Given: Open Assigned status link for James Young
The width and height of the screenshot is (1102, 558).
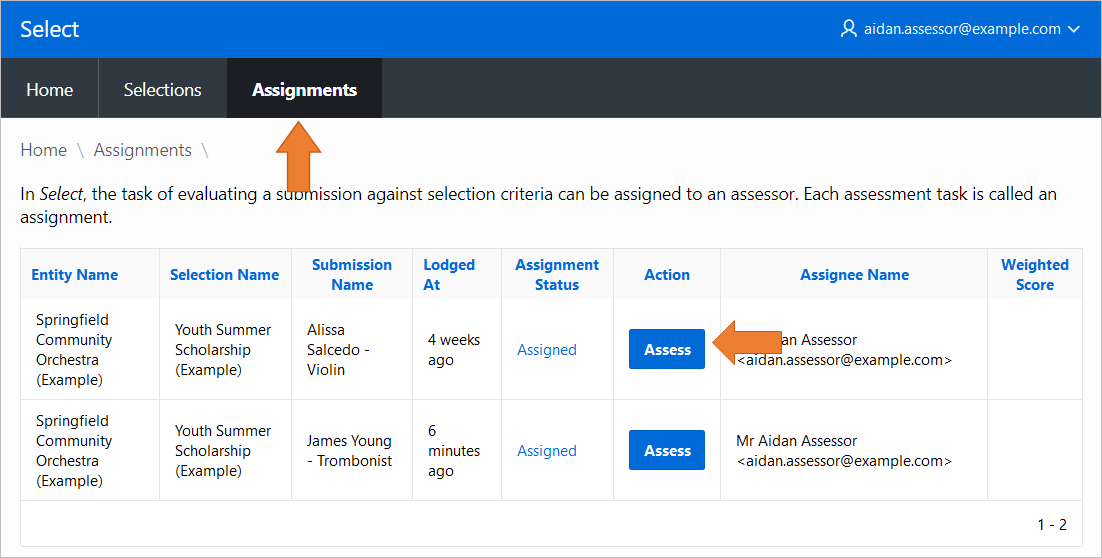Looking at the screenshot, I should pos(546,451).
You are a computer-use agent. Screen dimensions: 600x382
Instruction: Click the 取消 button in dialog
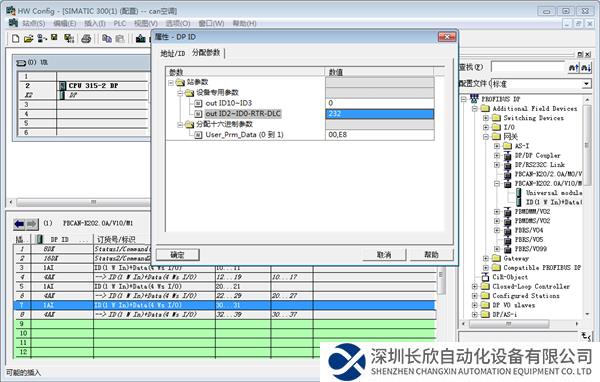384,255
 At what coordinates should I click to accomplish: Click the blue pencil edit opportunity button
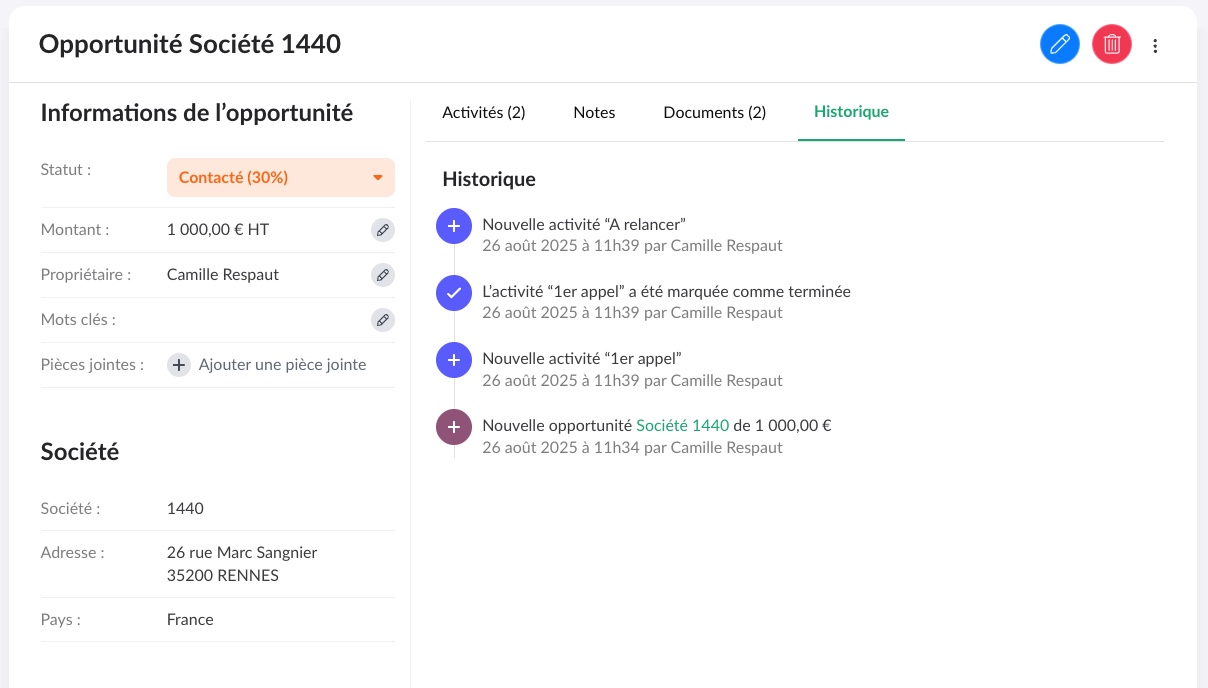coord(1060,45)
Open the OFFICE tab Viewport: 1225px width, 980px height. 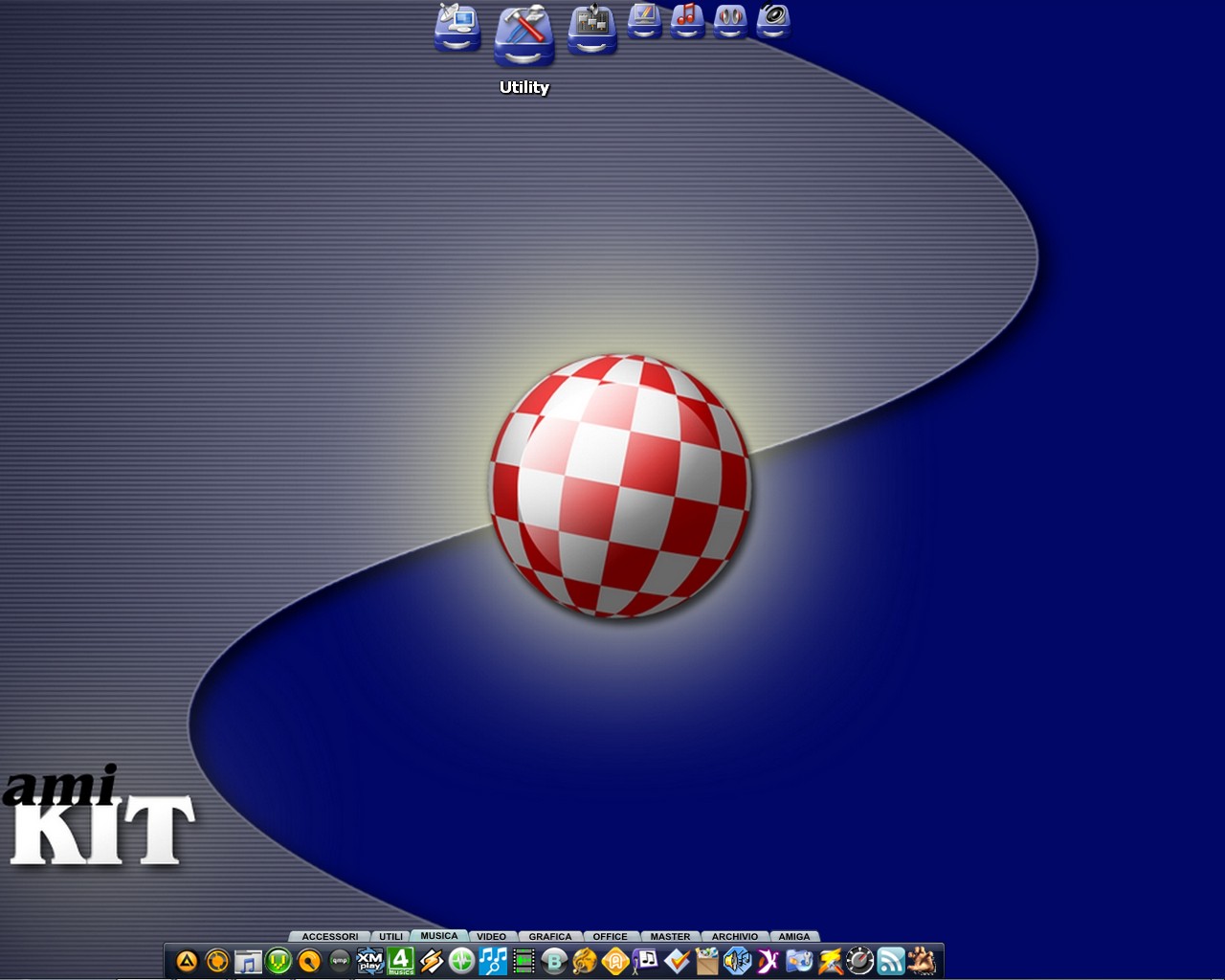(610, 936)
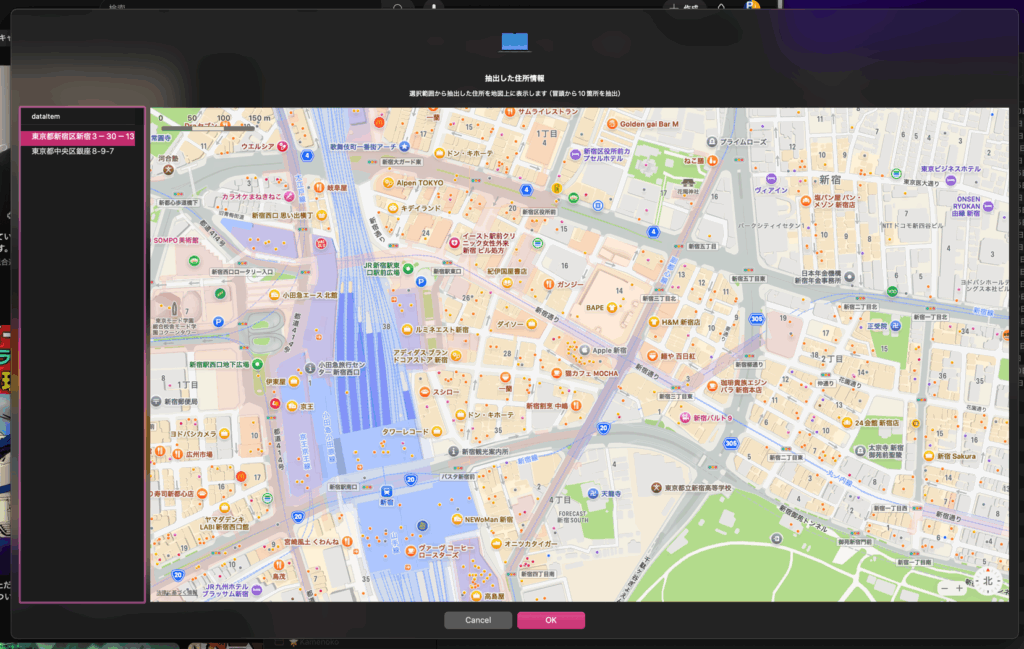Zoom in with the map plus button

coord(960,588)
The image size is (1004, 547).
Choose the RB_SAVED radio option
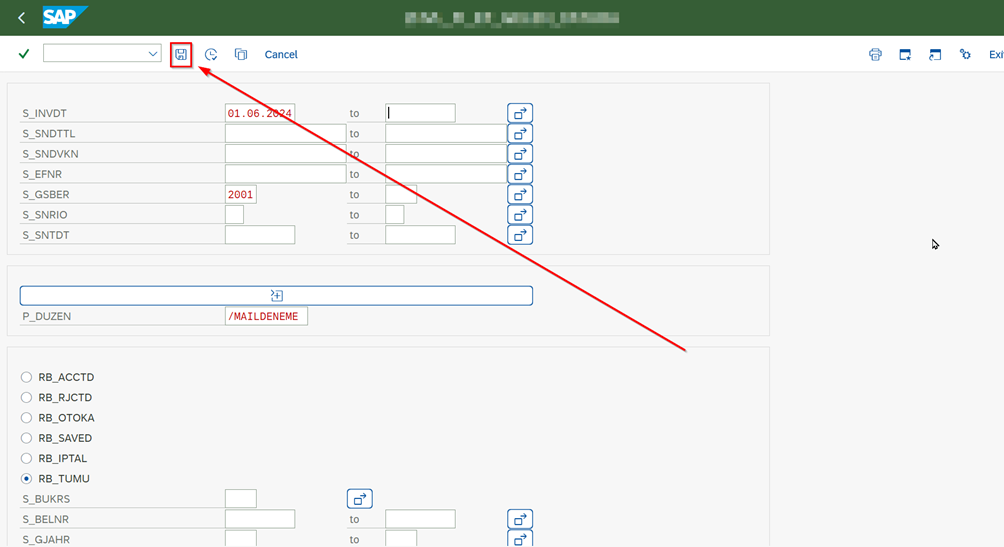tap(27, 438)
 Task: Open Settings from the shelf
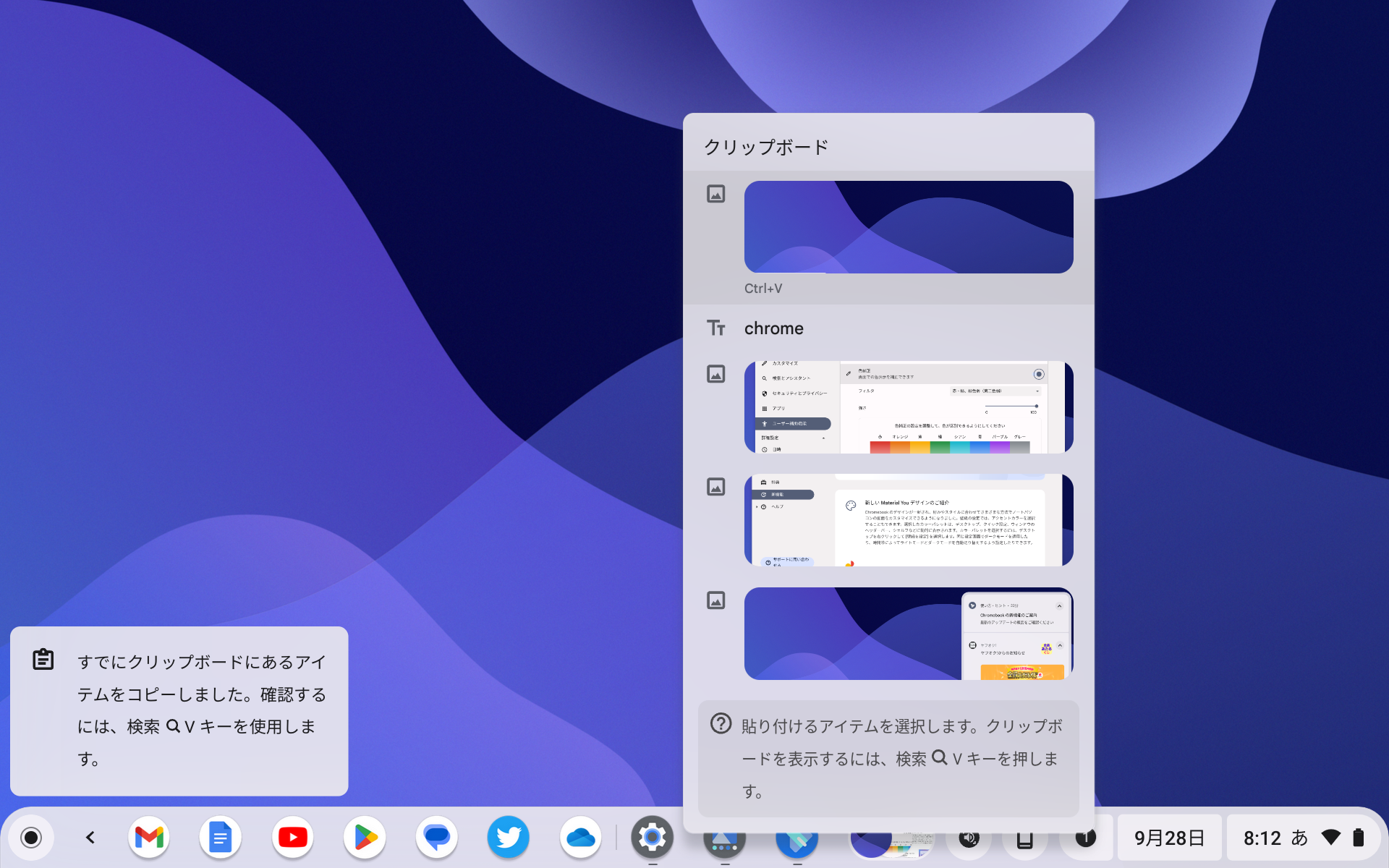pyautogui.click(x=653, y=837)
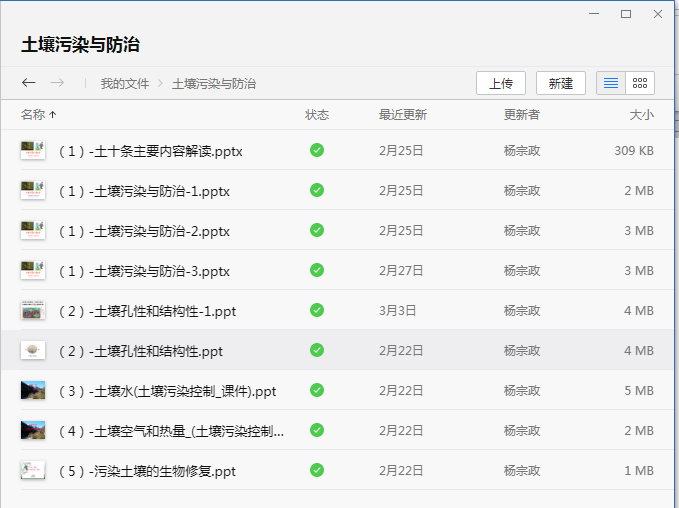This screenshot has width=679, height=508.
Task: Select 土壤污染与防治 breadcrumb item
Action: [x=214, y=83]

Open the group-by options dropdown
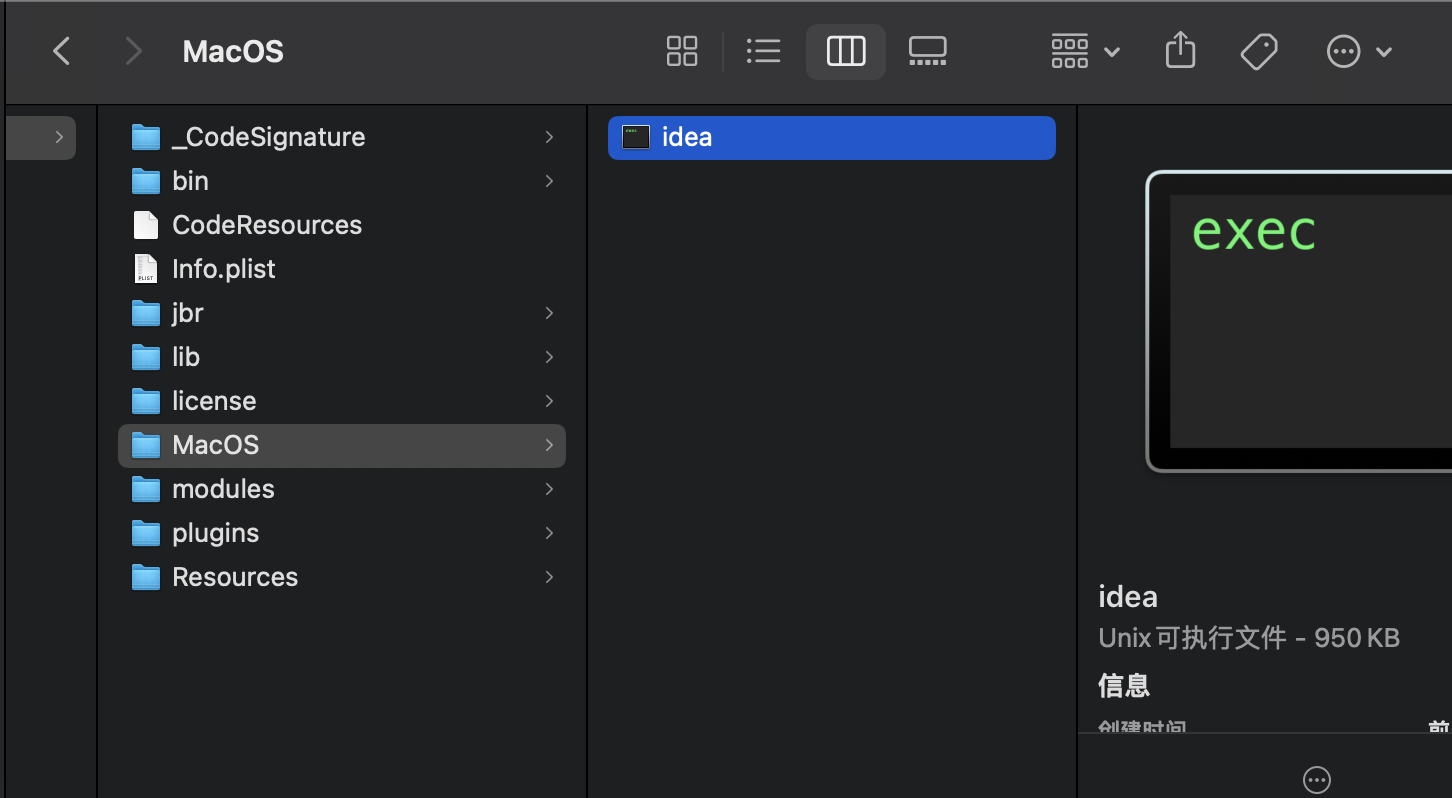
· · · · ·
## [SHORT EXERCISE]
Output the lines again exactly, starting at the line that contains "Task: Open Settings from the shelf" and continuing through the end of the lines, with both ends included. Leave the pictures out.

## [FINISHED TASK]
 Task: Open Settings from the shelf
pyautogui.click(x=653, y=837)
This screenshot has width=679, height=508.
Task: Select 土壤污染与防治 breadcrumb item
Action: [x=214, y=83]

Open the group-by options dropdown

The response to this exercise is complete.